While Soul Patch cuffs the kid (I guess that immunity won't kick in until later), Kiefer checks for TerrorDad's pulse, which naturally isn't there. This is the second time a vital suspect has gotten shot out from under him in as many hours. Kiefer seriously needs to consider a new arrest protocol: "Drop the weapon! Put your hands on your head! Put on this bulletproof vest! Do it now!" Agent Castle, who I'm going to start calling Agent Discretion in a minute, brings TerrorMom on into the room with her dead husband and Oedipally freaking out son. Kiefer descends on her and demands to know where the MacGuffin is. "I don't know that," she says, "but I can give you an address where much of the work behind today's attacks was done." Kiefer's right up in her grill, saying that wasn't the deal. She insists that's all she knows, and rattles off the address. It would crack me up if it were the address of the TerrorDome, but nothing doing; "It was the last place I saw the men who were going to take possession of the MacGuffin." How long ago? "Yesterday." Kiefer dispatches advance teams to the house, with instructions that nobody goes in until they get there. Sure, he's always rushing other people, but he's got no problem making them wait around for him. Selfish. "What about these two?" Soul Patch says. "Until we know she's not lying," Kiefer says, "they come with us." Everyone heads out of the room, leaving TerrorDad to rot on the floor. Presumably with his cell phone that contains records of a shitload of calls to ImhoTerror, who has the MacGuffin, and whose location Lispy Skip could triangulate in ten seconds. Never mind that! Gotta go! No time! It's 4:15:02. Don't you love it when everything from the week's preview is taken care of in the first act? It makes me feel so unspoiled for the rest of the episode.

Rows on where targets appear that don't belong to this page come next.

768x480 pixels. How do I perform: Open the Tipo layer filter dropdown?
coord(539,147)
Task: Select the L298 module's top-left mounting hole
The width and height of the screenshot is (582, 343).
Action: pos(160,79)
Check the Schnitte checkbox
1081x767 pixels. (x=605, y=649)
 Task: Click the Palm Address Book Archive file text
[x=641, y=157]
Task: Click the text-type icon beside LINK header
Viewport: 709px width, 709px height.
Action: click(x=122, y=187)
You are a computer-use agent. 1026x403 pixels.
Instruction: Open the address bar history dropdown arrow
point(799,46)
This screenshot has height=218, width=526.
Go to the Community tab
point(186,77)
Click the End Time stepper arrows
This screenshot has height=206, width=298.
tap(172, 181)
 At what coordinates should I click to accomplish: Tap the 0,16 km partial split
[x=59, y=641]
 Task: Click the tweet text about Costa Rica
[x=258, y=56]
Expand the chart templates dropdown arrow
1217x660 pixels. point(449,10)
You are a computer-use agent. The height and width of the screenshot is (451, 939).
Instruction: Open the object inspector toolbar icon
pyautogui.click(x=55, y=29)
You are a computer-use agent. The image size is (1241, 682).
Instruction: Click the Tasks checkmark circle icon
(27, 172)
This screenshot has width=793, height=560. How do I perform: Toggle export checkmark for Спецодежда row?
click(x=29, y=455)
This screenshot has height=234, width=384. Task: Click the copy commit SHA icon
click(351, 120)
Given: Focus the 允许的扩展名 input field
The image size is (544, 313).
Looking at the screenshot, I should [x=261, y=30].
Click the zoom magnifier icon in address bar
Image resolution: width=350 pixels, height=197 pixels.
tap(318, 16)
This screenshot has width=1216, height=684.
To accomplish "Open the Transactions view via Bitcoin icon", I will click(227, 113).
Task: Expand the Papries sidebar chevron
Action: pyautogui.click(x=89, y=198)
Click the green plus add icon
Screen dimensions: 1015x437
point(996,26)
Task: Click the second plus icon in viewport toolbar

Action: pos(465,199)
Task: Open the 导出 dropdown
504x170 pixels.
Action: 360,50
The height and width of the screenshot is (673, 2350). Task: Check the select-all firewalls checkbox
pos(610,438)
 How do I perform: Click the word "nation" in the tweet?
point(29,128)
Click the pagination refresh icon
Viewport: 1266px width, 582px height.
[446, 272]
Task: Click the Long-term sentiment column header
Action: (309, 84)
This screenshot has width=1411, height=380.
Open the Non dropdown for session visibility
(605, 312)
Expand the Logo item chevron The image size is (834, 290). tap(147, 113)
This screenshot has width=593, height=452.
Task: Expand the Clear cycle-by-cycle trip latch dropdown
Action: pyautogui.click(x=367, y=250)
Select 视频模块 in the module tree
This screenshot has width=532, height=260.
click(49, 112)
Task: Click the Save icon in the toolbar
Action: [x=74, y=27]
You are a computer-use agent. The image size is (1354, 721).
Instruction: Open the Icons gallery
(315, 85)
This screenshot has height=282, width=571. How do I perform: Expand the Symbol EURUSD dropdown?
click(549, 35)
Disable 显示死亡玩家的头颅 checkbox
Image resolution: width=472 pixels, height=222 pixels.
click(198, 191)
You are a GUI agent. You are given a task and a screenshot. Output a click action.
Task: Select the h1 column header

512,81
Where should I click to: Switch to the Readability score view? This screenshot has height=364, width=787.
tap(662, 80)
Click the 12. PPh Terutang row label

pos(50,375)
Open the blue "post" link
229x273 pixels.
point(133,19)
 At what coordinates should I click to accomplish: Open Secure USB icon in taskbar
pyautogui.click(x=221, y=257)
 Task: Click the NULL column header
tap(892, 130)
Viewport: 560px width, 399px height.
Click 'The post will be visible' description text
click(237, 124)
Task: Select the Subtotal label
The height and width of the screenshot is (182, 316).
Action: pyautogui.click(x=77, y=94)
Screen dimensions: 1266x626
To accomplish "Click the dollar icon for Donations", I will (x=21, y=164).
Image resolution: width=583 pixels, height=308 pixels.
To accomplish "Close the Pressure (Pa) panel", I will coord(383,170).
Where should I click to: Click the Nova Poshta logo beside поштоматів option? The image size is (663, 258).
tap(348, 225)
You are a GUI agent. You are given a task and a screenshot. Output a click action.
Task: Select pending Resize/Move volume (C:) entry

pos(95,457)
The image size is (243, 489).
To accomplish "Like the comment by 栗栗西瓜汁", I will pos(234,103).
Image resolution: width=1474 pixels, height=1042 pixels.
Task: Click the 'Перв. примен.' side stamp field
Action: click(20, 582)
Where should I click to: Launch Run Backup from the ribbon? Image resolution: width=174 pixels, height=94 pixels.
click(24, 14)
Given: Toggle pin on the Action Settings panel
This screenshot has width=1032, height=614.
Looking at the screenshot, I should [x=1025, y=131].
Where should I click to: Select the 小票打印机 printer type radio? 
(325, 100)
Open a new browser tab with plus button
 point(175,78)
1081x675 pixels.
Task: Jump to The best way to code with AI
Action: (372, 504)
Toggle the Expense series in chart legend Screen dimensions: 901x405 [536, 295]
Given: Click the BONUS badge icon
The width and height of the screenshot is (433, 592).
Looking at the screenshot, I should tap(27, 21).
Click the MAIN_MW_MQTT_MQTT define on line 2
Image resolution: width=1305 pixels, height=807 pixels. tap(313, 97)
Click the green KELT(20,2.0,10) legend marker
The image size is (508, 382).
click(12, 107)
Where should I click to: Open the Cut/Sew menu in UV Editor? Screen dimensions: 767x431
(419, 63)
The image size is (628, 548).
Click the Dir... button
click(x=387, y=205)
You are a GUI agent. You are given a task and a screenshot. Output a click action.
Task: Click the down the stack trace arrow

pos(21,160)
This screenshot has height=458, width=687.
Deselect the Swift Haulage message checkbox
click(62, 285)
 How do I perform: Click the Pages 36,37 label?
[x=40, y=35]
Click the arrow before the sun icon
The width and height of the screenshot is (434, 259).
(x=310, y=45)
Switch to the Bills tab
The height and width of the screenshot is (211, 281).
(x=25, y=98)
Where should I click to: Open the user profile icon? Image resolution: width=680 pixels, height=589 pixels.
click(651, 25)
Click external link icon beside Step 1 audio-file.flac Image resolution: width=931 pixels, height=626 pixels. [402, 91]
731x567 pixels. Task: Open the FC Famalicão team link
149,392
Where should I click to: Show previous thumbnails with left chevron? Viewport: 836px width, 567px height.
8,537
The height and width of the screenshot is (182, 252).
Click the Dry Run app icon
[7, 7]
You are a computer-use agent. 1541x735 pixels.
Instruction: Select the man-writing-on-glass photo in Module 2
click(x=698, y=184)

4:19:13. AIIIEEEE!sha sits in interrogation; DaD's running another meeting at CTU where they're no doubt covering a number of other facts we (and they) already know; and…um…TerrorTeen is in the hospital laundry room. Does Kiefer know he went back? Anyway, at DaD's meeting, Curtis has been explaining to DaD what AIIIEEEE!sha told him about her needing to be present to access the files on TerrorGringo's computer. DaD asks if Curtis believes her. Curtis: "I'm not sure. The polygraph indicates that she's telling the truth. But in my opinion, she may be a sociopath." DaD asks from beneath raised eyebrows, "Are you a psychologist?" Curtis demurs, but he says he's had "dealings" with her. By which he of course means "humpin' and pumpin'." DaD asks him, "[Humpin' and pumpin'] that might affect your judgment?" Curtis denies it. DaD asks for suggestions as to their move. Driscoll offers, "I can spare an operative from the cyber unit." Since when? "And a security team," she adds. DaD asks what DoDder thinks, because somebody has to once in a while. DoDder thinks Curtis should go with AIIIEEEE!sha. Huh. Why do you suppose she wants him dead? Driscoll says she needs Curtis at CTU, but DoDder and her stupid mouth say, "Someone with experience needs to examine [the data] firsthand." What, there's nobody else with "experience" at CTU? Weak. No way is DaD going to agree with this. "I agree," DaD says. Oh, never mind. Driscoll stink-eyes DoDder, then she and Curtis leave the room. On the way out, Curtis says to her quietly, "I don't like this." Most of us don't like our death sentences, Curtis. But Driscoll says those are the orders. "Get it done and get back here as quickly as you can." Poor Curtis, soon to become a Handsome Black Agent in the field. We know how Driscoll feels about people who try to walk off the job, so his only options are to undergo some kind of horrible disfigurement, or attempt to change his race a la Michael Jackson. But I repeat myself.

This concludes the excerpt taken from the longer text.